しかし、避難所によっては駐車スペースが限られています。

さらに大規模災害では、

  • 道路渋滞
  • 緊急車両の通行妨害
  • 道路の冠水
  • 土砂崩れ
  • 道路の損壊

などが発生する可能性があります。

自治体が徒歩避難を案内している場合は、原則としてその指示に従いましょう。

一方、地域や災害によっては車での避難が適切なケースもあります。

平常時に自治体の防災マップなどで確認しておくことが大切です。

ペットを連れて避難所へ行ける?

ペットを飼っている人にとって非常に重要な問題です。

環境省は、災害時には飼い主自身の安全を確保したうえで、ペットと一緒に避難する**「同行避難」**を基本としています。

ただし、

同行避難=避難所の居住スペースでペットと一緒に過ごせる

という意味ではありません。

避難所によって、

  • ペット専用スペースを設ける
  • ケージ内で管理する
  • 屋外の指定場所で管理する
  • 人とペットの居住スペースを分ける

など対応が異なります。

ペットを飼っている場合は、自宅近くの避難所がどのようなルールになっているのか事前に確認しておきましょう。

外国人でも避難所を利用できる?

外国籍の人についても、災害時に避難が必要であれば国籍だけを理由に避難をためらう必要はありません。

日本には観光客や留学生、外国人労働者など多くの外国人が滞在しています。

大規模災害では外国人向けに多言語で防災情報が提供されることもあります。

訪日外国人向けには、観光庁が監修する災害時情報提供アプリ「Safety tips」などもあります。

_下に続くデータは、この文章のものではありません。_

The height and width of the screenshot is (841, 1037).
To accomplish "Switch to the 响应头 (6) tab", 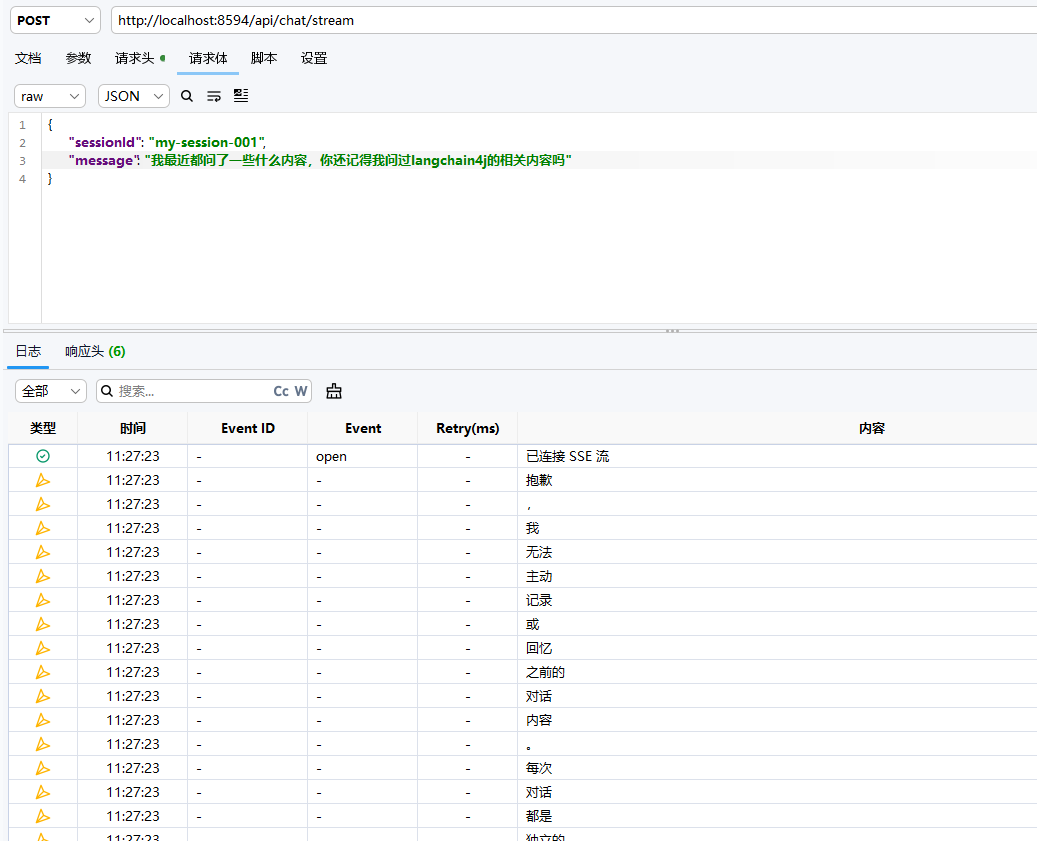I will pos(95,351).
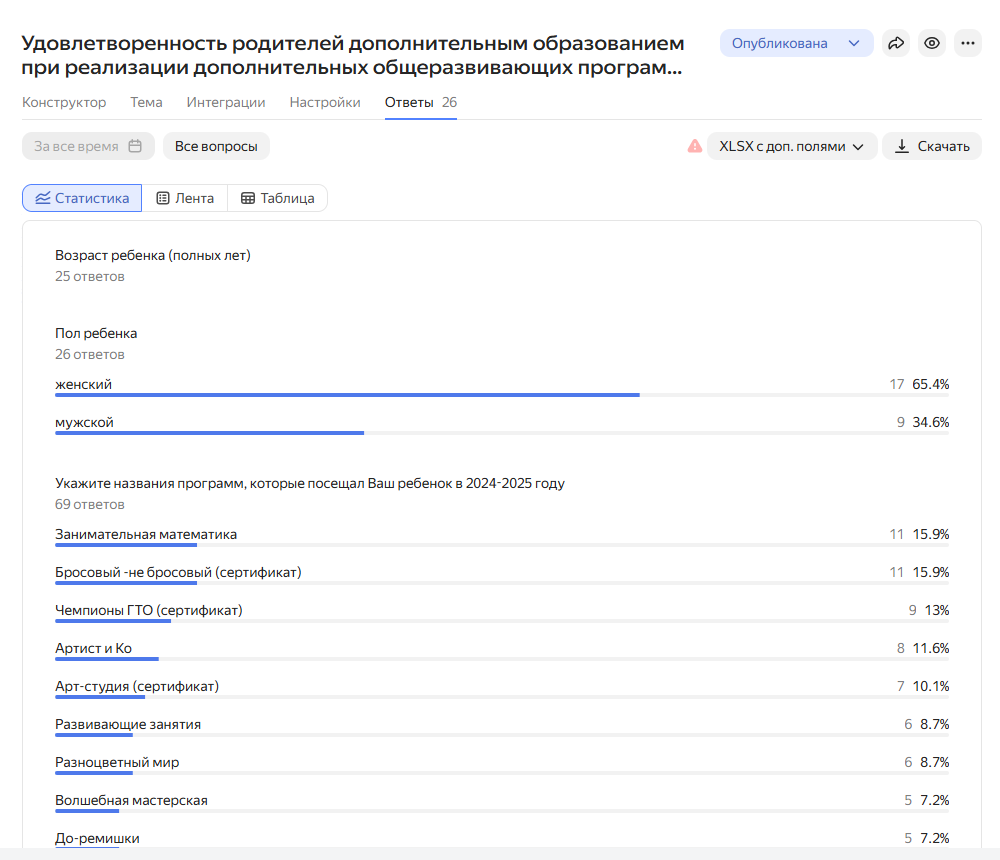Switch to Статистика view
This screenshot has height=860, width=1000.
(x=82, y=198)
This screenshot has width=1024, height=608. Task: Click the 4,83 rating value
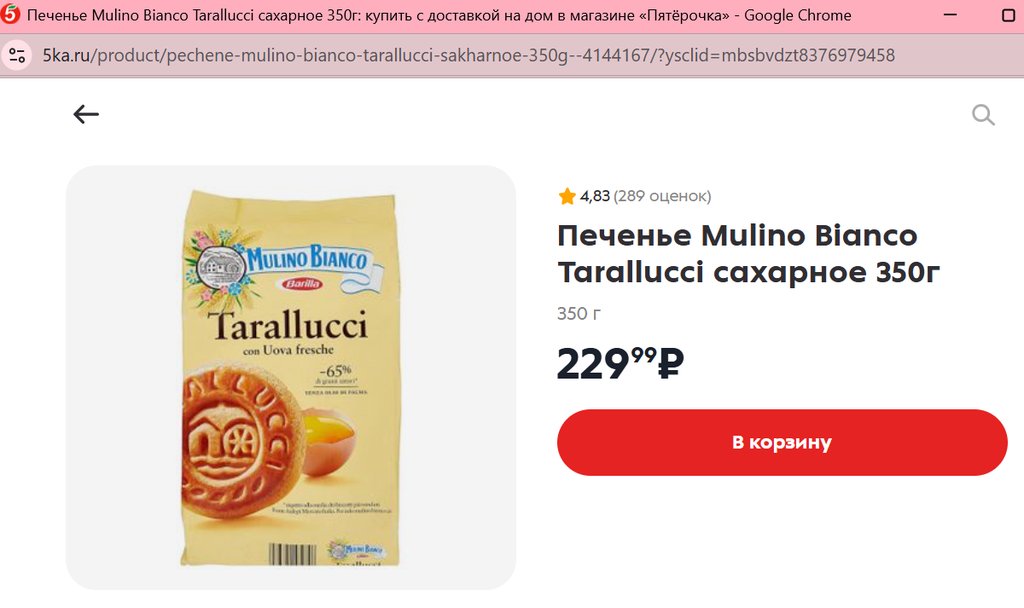pos(594,196)
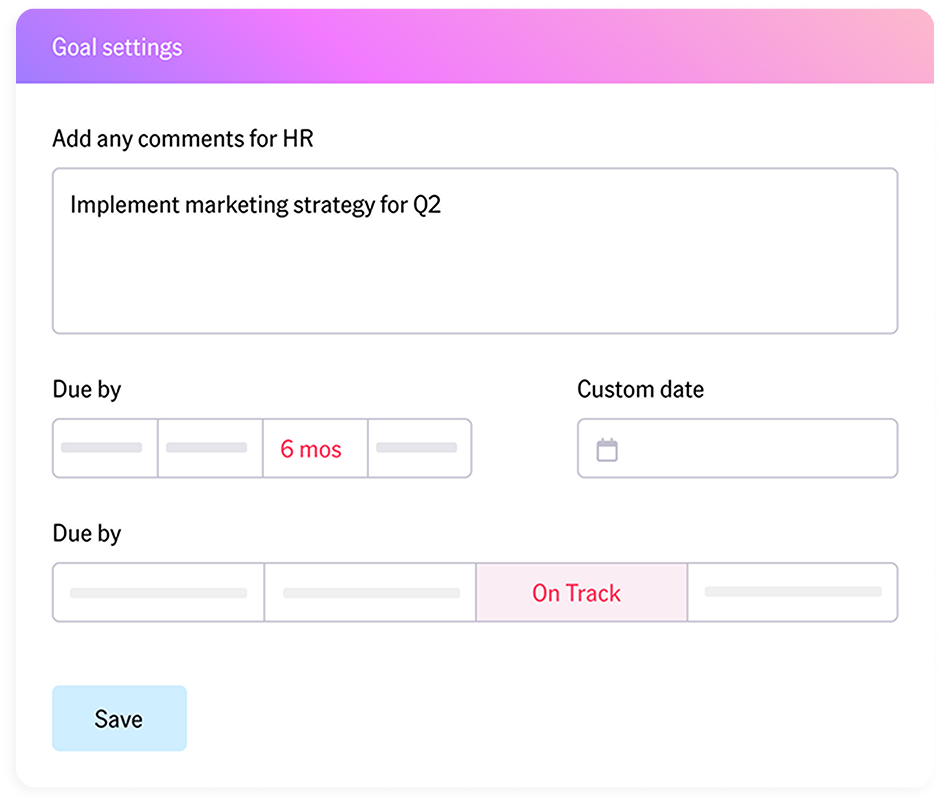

旅行中の外国人と一緒にいる場合は、こうしたサービスを活用するのも一つの方法です。

ホームレスの人も避難所を利用できる?

住所がないことだけを理由に避難所の利用対象から除外することは適切ではありません。

実際、過去の台風災害では住所がない人の避難所利用をめぐって問題となった事例がありました。

その後、内閣府は避難所について、

「避難所は、避難を必要とする方が避難する施設」

という趣旨を自治体へ周知しています。

災害から命を守る必要性は、住所の有無によって変わるものではありません。

避難所で受付をするのはなぜ?

避難所へ行くと、氏名や住所などを受付で記入する場合があります。

これは、

「地元住民かどうかを審査している」

という意味ではありません。

避難者名簿は、

  • 誰が避難しているか
  • 安否確認
  • 必要な支援の把握
  • 食料や物資の必要量
  • 避難者の健康状態

などを把握するために使われます。

災害時の重要な情報になるため、可能な範囲で受付に協力しましょう。

避難所に持っていくものは?

避難所には最低限の備蓄が用意されている場合がありますが、すべての避難者に十分な物資がすぐ行き渡るとは限りません。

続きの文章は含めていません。